PROBLEM TO WORK ON:
The line with "2576x1449 pixels.", the line with "Given: Click Enregistrer & Fermer disk icon", and all lines between them in the material below: return these exactly, and no others.

BEGIN

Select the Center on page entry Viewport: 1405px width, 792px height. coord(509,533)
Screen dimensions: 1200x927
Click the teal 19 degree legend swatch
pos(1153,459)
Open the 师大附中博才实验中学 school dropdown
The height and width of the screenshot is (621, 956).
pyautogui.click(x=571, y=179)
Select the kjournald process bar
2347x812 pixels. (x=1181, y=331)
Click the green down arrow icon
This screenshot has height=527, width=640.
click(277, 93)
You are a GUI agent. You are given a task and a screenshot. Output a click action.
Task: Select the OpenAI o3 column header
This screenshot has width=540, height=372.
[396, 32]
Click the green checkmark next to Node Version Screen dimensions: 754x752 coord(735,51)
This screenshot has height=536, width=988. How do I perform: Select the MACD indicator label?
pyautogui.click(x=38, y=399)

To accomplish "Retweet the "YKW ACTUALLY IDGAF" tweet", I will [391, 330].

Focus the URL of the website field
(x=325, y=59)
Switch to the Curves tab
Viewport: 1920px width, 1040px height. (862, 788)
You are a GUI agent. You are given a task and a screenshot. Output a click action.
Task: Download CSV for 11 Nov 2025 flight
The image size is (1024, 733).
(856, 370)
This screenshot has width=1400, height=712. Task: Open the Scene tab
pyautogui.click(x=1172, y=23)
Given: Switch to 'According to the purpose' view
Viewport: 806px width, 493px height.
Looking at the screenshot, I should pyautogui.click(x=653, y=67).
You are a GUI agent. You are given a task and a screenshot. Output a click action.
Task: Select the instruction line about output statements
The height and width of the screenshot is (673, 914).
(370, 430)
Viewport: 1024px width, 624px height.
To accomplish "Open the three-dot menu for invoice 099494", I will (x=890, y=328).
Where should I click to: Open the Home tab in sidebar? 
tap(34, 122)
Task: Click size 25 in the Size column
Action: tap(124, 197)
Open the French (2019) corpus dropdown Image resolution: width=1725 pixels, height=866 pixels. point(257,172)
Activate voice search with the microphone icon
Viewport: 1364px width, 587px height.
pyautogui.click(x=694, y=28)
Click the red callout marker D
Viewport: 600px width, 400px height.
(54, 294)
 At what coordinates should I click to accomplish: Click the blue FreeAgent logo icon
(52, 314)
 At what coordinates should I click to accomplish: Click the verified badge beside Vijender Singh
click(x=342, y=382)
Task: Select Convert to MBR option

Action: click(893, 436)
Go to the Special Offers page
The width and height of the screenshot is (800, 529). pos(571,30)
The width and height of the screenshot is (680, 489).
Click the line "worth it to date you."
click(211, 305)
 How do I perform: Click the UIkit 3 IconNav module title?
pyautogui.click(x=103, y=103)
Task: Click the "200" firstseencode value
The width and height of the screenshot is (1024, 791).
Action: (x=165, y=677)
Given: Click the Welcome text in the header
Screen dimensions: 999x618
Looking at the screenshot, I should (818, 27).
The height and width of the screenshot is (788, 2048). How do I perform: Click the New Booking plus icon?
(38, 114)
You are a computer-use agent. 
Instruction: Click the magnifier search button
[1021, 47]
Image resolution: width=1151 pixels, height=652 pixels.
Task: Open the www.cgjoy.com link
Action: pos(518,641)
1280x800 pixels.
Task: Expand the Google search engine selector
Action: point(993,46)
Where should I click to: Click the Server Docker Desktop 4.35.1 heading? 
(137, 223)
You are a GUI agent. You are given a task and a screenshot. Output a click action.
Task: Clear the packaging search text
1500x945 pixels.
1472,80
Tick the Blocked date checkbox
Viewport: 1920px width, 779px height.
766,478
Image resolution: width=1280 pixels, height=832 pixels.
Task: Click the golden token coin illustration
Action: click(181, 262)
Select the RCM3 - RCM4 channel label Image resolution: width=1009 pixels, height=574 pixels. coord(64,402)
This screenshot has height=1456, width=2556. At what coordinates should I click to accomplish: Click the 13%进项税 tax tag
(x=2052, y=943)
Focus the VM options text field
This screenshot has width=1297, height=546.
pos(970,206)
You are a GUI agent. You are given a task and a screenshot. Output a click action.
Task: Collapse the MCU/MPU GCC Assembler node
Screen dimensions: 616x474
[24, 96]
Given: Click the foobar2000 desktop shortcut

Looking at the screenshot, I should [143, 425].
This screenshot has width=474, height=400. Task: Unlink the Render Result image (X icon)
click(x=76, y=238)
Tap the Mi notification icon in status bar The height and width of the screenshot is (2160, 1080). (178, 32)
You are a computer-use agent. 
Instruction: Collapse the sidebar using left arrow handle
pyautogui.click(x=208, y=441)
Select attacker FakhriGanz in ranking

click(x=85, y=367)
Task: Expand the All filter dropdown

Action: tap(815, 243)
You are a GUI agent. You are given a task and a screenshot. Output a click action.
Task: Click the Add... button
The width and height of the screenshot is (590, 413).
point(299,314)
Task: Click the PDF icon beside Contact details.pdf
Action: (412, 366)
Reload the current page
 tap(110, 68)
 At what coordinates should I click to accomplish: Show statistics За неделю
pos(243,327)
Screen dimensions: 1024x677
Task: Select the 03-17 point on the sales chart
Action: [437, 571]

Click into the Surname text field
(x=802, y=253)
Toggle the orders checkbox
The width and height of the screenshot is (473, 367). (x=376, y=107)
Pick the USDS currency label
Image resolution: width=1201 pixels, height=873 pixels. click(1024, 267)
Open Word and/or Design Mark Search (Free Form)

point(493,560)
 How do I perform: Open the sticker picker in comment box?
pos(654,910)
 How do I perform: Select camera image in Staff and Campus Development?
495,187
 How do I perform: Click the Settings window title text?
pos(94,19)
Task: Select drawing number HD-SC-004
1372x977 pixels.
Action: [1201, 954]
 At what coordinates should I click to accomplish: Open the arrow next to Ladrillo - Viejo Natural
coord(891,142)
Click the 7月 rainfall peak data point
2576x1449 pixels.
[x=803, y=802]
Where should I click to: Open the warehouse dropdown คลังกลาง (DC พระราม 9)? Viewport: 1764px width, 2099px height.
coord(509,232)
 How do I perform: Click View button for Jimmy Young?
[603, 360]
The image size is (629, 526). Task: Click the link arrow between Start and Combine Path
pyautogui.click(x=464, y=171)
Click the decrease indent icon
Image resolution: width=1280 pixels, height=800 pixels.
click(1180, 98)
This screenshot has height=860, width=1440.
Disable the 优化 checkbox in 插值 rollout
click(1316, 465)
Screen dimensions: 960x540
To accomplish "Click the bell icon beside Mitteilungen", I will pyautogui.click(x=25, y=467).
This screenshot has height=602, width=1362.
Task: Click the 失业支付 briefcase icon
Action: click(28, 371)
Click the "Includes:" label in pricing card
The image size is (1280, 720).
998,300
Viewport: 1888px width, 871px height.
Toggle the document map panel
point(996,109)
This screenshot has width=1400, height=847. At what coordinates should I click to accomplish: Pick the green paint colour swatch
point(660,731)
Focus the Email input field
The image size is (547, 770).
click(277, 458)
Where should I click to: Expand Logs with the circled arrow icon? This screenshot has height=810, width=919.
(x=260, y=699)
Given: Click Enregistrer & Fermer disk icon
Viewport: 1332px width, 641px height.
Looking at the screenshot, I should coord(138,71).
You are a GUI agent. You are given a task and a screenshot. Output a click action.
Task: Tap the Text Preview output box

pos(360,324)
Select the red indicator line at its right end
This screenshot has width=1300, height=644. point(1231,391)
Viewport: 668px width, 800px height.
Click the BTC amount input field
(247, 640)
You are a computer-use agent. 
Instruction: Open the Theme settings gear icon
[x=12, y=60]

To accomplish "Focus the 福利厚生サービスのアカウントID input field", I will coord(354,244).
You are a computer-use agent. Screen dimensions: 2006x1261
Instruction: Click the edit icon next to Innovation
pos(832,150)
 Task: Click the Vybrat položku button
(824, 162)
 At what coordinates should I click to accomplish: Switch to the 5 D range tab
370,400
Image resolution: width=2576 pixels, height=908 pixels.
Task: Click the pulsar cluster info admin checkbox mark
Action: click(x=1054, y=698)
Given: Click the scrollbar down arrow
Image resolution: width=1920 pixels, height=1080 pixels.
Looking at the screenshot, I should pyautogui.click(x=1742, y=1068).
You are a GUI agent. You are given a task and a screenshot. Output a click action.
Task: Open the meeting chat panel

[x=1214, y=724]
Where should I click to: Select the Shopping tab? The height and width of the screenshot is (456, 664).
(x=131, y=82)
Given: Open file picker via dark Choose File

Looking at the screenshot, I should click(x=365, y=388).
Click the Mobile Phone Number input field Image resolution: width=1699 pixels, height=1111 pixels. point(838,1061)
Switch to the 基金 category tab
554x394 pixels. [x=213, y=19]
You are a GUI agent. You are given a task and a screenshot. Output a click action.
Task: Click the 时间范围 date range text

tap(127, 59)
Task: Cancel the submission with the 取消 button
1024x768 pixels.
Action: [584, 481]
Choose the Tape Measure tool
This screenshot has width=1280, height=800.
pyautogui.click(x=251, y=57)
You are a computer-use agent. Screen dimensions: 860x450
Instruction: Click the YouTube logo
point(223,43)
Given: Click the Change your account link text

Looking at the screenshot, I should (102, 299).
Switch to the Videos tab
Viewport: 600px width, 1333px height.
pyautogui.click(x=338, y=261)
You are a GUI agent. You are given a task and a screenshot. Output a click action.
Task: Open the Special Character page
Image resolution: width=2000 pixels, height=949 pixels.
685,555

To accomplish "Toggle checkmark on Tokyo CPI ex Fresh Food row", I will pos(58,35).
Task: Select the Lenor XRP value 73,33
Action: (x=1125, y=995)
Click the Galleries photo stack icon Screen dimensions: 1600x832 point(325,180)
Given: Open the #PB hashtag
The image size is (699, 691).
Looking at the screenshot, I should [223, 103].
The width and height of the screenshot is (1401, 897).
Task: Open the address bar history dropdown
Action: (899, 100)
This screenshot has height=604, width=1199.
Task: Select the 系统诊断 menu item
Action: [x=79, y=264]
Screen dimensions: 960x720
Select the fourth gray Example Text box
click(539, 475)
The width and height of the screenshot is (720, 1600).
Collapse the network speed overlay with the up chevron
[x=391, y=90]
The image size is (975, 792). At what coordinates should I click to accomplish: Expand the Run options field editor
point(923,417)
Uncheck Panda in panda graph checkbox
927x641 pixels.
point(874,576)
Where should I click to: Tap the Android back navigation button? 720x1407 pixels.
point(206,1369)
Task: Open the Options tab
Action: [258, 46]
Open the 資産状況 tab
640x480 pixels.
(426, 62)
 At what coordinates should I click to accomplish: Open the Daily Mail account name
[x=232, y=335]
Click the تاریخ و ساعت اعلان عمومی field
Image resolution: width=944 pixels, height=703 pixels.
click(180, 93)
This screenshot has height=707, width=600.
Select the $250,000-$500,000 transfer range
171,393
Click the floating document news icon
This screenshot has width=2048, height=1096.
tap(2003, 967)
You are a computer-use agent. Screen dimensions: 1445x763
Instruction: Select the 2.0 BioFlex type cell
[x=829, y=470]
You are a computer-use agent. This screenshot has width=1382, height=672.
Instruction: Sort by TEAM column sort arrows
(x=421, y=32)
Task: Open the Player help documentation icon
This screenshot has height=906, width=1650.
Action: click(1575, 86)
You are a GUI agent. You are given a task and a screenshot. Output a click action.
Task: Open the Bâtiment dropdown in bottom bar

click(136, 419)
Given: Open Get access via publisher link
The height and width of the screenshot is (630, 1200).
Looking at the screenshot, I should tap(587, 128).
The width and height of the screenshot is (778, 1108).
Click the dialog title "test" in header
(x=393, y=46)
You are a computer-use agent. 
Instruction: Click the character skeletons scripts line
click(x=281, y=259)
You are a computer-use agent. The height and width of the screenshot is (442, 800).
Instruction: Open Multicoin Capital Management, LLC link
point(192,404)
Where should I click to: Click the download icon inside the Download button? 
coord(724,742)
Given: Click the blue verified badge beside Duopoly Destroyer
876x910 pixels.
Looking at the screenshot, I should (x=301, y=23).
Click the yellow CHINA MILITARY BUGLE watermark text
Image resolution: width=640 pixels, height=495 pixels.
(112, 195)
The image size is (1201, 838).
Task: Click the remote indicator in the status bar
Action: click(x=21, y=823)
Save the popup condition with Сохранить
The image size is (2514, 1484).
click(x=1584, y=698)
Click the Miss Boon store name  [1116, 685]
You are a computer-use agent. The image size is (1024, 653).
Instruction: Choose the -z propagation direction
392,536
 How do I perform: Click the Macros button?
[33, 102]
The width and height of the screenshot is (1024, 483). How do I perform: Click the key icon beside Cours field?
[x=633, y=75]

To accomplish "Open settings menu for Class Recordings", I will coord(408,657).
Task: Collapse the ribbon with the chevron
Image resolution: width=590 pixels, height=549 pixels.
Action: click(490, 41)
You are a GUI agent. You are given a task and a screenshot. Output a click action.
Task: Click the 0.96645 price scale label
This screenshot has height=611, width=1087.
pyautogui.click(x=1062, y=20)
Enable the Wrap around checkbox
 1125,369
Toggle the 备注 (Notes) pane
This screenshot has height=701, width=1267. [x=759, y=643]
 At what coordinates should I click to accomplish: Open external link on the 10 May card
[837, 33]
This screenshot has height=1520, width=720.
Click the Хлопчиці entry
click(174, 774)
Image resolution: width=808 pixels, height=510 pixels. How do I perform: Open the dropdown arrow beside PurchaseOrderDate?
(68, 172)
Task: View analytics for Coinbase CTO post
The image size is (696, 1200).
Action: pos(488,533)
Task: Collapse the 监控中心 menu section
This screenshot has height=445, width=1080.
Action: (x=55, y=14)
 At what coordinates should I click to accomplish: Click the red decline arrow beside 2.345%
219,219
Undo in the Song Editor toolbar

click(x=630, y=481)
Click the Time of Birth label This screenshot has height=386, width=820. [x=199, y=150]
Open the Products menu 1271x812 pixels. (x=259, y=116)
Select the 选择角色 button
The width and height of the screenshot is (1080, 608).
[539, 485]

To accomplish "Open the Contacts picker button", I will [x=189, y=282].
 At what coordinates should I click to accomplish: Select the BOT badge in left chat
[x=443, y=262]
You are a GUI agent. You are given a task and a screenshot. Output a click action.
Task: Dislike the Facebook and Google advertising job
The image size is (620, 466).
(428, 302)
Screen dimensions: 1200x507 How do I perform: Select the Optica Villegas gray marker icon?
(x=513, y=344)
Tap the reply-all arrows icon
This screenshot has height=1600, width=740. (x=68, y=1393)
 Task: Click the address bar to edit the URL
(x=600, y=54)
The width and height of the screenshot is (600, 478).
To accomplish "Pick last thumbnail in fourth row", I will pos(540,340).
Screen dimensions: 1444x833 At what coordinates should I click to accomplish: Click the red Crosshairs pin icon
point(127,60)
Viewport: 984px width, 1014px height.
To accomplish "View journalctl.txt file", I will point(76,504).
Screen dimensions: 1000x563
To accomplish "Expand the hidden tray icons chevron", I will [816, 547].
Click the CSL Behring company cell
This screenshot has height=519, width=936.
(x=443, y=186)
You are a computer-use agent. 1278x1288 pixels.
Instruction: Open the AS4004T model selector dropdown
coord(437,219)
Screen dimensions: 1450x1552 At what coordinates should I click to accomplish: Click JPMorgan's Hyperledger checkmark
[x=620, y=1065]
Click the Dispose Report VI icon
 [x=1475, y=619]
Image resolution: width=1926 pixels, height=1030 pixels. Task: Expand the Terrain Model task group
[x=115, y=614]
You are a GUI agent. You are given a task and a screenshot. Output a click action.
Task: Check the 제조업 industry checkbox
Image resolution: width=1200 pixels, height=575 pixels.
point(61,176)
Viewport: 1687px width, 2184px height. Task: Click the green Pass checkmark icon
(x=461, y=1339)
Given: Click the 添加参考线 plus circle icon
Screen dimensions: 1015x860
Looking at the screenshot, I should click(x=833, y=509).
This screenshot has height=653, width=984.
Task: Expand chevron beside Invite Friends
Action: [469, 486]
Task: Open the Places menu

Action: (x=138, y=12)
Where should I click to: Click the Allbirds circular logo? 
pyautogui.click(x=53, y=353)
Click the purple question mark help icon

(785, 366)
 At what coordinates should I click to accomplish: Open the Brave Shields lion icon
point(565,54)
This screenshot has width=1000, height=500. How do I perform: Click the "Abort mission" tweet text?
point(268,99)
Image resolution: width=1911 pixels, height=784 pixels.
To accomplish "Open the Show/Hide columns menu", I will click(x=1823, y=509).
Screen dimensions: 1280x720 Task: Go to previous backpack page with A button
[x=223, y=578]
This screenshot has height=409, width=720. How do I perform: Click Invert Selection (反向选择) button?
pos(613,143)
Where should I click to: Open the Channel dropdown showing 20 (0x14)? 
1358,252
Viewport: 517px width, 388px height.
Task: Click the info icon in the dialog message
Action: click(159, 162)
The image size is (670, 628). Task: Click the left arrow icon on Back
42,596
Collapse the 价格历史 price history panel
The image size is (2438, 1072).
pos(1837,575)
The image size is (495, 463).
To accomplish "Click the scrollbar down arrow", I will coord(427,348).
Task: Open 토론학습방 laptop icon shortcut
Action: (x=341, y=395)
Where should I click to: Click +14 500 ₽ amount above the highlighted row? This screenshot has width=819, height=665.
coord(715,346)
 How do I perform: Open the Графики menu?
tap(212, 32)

END

SOLVED PROBLEM:
2576x1449 pixels.
[x=803, y=802]
Where should I click to: Open the warehouse dropdown คลังกลาง (DC พระราม 9)? Viewport: 1764px width, 2099px height.
coord(509,232)
 How do I perform: Click View button for Jimmy Young?
[603, 360]
The image size is (629, 526). Task: Click the link arrow between Start and Combine Path
pyautogui.click(x=464, y=171)
Click the decrease indent icon
Image resolution: width=1280 pixels, height=800 pixels.
click(1180, 98)
This screenshot has height=860, width=1440.
Disable the 优化 checkbox in 插值 rollout
click(1316, 465)
Screen dimensions: 960x540
To accomplish "Click the bell icon beside Mitteilungen", I will pyautogui.click(x=25, y=467).
This screenshot has height=602, width=1362.
Task: Click the 失业支付 briefcase icon
Action: click(28, 371)
Click the "Includes:" label in pricing card
The image size is (1280, 720).
998,300
Viewport: 1888px width, 871px height.
Toggle the document map panel
point(996,109)
This screenshot has width=1400, height=847. At what coordinates should I click to accomplish: Pick the green paint colour swatch
point(660,731)
Focus the Email input field
The image size is (547, 770).
click(277, 458)
Where should I click to: Expand Logs with the circled arrow icon? This screenshot has height=810, width=919.
(x=260, y=699)
Given: Click Enregistrer & Fermer disk icon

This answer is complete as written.